Consignes
A – Veuillez reformuler sous forme de liste le paragraphe du texte sur l'armée américaine qui commence par « En matière de prise de décision politico-militaire », en conservant ses faits principaux.
B – Recopiez mot pour mot l'extrait du texte sur l'armée américaine qui débute aux mots « Un président souhaitant » et s'achève après « s’y opposa publiquement. ».
C – Reprenez le texte sur l'armée américaine là où il s'arrête et poursuivez sa rédaction.

Texte source
^^^^^^^^^^^^^^^^

Outre le président, le Congrès américain surveille à la loupe les moindres modifications internes du Pentagone. L’état-major interarmées se voit très limité par le nombre total de ses officiers – quelques dizaines selon la loi de sécurité nationale de 1947 – tandis que la loi Goldwater-Nichols de 1986 lui enlève tout commandement opérationnel à l’exception du feu nucléaire, sous la responsabilité technique du général présidant l’état-major.

L’armée, rempart de la démocratie américaine

La dernière raison qui rend impossible l’utilisation de l’armée pour un éventuel coup d’État relève d’une loi universelle non écrite. Le sens profond et la destinée des régimes se jouent durant leur première décennie. La République américaine a pu naître grâce au sacrifice de ses patriotes, face à une armée coloniale implacable et dirigée par un souverain dominateur. Cette naissance garantit la passation de pouvoir au nom d’un peuple qui se gouverne librement. Dès le départ, ni Washington, ni Madison, ni même le bouillonnant général-président Andrew Jackson ne profitèrent de leurs extraordinaires ressources militaires pour imposer une lecture autoritaire de leur fonction. La loi martiale, édictée le cas échéant, s’évanouit une fois le danger passé. De facto et de jure, le caractère sacré de la volonté du peuple, volonté qui s’impose par le vote, l’a toujours emporté.

Un président souhaitant abuser de l’Insurrection Act pour établir un pouvoir arbitraire ou se maintenir à la Maison Blanche aurait même à faire face à l’Armée de cette Union qui n’est pas « son » armée. Lorsque Trump caressa l’idée d’utiliser les instruments de l’Insurrection Act pour mater les troubles de Portland, son secrétaire à la Défense, Mark Esper, et derrière lui tout le haut commandement, s’y opposa publiquement.

Donald Trump en novembre 2020 © Brendan Smialowski – AFP

En matière de prise de décision politico-militaire, il existe une liberté de parole considérable accordée aux généraux et aux subordonnés civils du secrétaire à la Défense. Ils doivent avoir leur propre opinion sur la politique de défense et ne pas hésiter à la donner. Cela s’explique par les principes de décentralisation et de subsidiarité qui régissent la gouvernance américaine. Enfin, le caractère comminatoire des convocations aux commissions du Congrès a habitué les officiers généraux à dévoiler le fond de leur pensée.

^^^^^^^^^^^^^^^^

[Entrées de données enregistrées]
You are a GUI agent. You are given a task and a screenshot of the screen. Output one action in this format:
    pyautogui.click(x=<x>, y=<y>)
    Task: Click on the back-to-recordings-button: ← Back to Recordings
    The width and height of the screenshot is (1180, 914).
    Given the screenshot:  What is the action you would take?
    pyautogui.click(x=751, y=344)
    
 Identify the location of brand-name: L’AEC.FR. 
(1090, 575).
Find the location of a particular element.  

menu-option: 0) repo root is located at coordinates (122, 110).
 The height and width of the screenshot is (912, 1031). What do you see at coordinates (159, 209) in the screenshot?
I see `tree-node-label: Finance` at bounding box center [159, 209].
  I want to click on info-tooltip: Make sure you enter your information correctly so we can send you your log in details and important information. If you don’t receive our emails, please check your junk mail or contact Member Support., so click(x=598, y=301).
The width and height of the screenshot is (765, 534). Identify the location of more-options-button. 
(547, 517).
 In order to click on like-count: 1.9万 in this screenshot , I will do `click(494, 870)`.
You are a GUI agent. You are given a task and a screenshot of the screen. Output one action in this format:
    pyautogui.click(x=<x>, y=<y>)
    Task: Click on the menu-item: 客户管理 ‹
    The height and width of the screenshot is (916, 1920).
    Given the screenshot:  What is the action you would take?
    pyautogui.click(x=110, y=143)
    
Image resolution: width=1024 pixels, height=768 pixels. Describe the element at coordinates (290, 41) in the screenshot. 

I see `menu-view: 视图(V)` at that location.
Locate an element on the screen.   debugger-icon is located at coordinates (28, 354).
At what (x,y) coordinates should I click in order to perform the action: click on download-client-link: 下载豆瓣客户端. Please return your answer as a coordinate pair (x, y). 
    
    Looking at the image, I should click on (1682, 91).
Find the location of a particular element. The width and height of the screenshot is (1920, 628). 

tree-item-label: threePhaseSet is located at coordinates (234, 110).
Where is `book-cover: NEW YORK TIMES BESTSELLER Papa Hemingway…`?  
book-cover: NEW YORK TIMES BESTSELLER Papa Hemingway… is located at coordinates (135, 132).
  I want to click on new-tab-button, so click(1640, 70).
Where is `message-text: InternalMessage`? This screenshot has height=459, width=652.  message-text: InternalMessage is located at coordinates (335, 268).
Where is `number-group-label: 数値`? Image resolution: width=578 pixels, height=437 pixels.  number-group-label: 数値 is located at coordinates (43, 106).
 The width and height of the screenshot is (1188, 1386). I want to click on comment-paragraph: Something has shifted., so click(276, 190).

^^^^^^^^^^^^^^^^

Réponses attendues
A –
- Dans la prise de décision politico-militaire, les généraux et les subordonnés civils du secrétaire à la Défense disposent d'une liberté de parole considérable.
- Ils doivent avoir leur propre opinion sur la politique de défense et la donner sans hésiter.
- Cette liberté découle des principes de décentralisation et de subsidiarité qui régissent la gouvernance américaine.
- Le caractère comminatoire des convocations aux commissions du Congrès a habitué les officiers généraux à dévoiler le fond de leur pensée.

B –
Un président souhaitant abuser de l’Insurrection Act pour établir un pouvoir arbitraire ou se maintenir à la Maison Blanche aurait même à faire face à l’Armée de cette Union qui n’est pas « son » armée. Lorsque Trump caressa l’idée d’utiliser les instruments de l’Insurrection Act pour mater les troubles de Portland, son secrétaire à la Défense, Mark Esper, et derrière lui tout le haut commandement, s’y opposa publiquement.

C –
De façon générale, à travers l’histoire du pays, on ne peut que souligner le peu d’appétence des généraux américains, et pour la guerre, et pour le pouvoir autoritaire, encore plus lorsqu’ils deviennent présidents à la faveur des circonstances. C’est bien malgré lui qu’Ulysses S. Grant – qui avait obtenu le pouvoir d’intervention militaire en 1871, à travers le Third Enforcement Act, pour réduire les atrocités du Ku Klux Klan dans le Sud – se retrouva obligé de sécuriser les résultats de l’élection la plus controversée en 1876. Grant dut envoyer les forces armées en Louisiane, en Caroline et en Floride, où, pour le coup, des fraudes patentes et des obstructions électorales avaient faussé les résultats. La paix civile fut rétablie au prix d’une transaction funeste entre Républicains (finalement vainqueurs) et Démocrates : la Reconstruction (1865-1877) fut abandonnée dans le Sud.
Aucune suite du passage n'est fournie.